TASK STATEMENT: Show all lines containing "agent" from the data below.
··· MATERIAL PROVIDED
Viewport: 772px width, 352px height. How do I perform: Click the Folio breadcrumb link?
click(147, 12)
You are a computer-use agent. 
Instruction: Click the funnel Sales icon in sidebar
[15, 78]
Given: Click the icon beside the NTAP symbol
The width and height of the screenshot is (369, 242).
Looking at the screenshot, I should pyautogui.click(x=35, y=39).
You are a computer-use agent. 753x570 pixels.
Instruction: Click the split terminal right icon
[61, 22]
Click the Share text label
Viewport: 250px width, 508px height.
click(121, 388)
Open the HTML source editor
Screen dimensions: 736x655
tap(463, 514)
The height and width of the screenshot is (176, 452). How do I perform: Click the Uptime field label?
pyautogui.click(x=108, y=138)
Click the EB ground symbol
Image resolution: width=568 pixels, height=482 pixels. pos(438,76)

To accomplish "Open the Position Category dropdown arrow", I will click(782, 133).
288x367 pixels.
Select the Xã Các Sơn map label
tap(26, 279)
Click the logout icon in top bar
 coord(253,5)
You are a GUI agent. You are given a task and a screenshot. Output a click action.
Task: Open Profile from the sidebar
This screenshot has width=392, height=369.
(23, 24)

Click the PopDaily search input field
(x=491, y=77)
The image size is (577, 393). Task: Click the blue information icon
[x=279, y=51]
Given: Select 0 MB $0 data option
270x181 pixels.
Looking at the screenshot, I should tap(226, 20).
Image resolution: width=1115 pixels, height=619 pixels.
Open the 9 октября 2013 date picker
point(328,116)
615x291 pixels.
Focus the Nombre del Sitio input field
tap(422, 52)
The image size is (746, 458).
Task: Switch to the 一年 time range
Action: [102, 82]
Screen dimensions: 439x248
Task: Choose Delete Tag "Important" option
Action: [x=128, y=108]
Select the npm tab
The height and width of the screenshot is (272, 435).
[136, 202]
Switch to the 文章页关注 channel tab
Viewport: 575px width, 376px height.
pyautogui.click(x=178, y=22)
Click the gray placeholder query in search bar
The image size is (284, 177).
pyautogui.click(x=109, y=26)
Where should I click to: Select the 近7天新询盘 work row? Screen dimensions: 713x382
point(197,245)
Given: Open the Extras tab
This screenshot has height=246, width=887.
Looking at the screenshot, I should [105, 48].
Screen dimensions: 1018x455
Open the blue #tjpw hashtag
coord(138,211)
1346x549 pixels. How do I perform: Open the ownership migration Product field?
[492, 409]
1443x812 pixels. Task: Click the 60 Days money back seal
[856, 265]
······
OUTPUT OF THE EXERCISE:
You are a computer-use agent. 
You are a computer-use agent. 753x570 pixels.
You are a GUI agent. You are given a task and a screenshot. Output a click action.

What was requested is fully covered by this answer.